A simple implementation for the browser using the DOM and DOMParser APIs goes as follows (put into a HTML page and coded in ES5 for easy testing):
<!DOCTYPE html>
<html>
<head>
<title>Document outline</title>
</head>
<body>
<div id="outline"></div>
<script>
// test string wrapped in a document (and body) element
var str = "<html><body><h1>h1-1</h1><h2>h2-1</h2><h3>h3-1</h3><p>something</p><h1>h1-2</h1><h2>h2-2</h2><h3>h3-2</h3></body></html>";
// util for traversing a DOM and emit SAX startElement events
function emitSAXLikeEvents(node, handler) {
handler.startElement(node)
for (var i = 0; i < node.children.length; i++)
emitSAXLikeEvents(node.children.item(i), handler)
handler.endElement(node)
}
var outline = document.getElementById('outline')
var rank = 0
var context = outline
emitSAXLikeEvents(
(new DOMParser()).parseFromString(str, "text/html").body,
{
startElement: function(node) {
if (/h[1-6]/.test(node.localName)) {
var newRank = +node.localName.substr(1, 1)

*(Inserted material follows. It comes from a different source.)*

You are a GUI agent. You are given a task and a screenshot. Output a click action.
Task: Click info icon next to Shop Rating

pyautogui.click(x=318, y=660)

// set context li node to append
while (newRank <= rank--)
context = context.parentNode.parentNode
rank = newRank
// create (if 1st li) or
// get (if 2nd or subsequent li) ol element
var ol
if (context.children.length > 0)
ol = context.children[0]
else {
ol = document.createElement('ol')
context.appendChild(ol)
}
// create and append li with text from
// heading element
var li = document.createElement('li')
li.appendChild(
document.createTextNode(node.innerText))
ol.appendChild(li)
context = li
}
},
endElement: function(node) {}
})
</script>
</body>
</html>
I'm first parsing your fragment into a Document
, then traverse it to create SAX-like startElement()
calls. In the startElement()
function, the rank of a heading element is checked against the rank of the most recently created list item (if any). Then a new list item is appended at the correct hierarchy level, and possibly an ol
element is created as container for it. Note the algorithm as it is won't work with "jumping" from h1
to h3
in the hierarchy, but can be easily adapted.
If you want to create an outline/table of content on node.js, the code could be made to run server-side, but requires a decent HTML parsing lib (a DOMParser polyfill for node.js, so to speak). There are also the https://github.com/h5o/h5o-js and the https://github.com/hoyois/html5outliner packages for creating outlines, though I haven't tested those. These packages supposedly can also deal with corner cases such as heading elements in iframe
and quote
elements which you generally don't want in the the outline of your document.
The topic of creating an HTML5 outline has a long history; see eg. http://html5doctor.com/computer-says-no-to-html5-document-outline/. HTML4's practice of using no sectioning roots (in HTML5 parlance) wrapper elements for sectioning and placing headings and content at the same hierarchy level is known as "flat-earth markup". SGML has the RANK
feature for dealing with H1
, H2
, etc. ranked elements, and can be made to infer omitted section
elements, thus automatically create an outline, from HTML4-like "flat earth markup" in simple cases (eg. where only section
or another single element is allowed as sectioning root).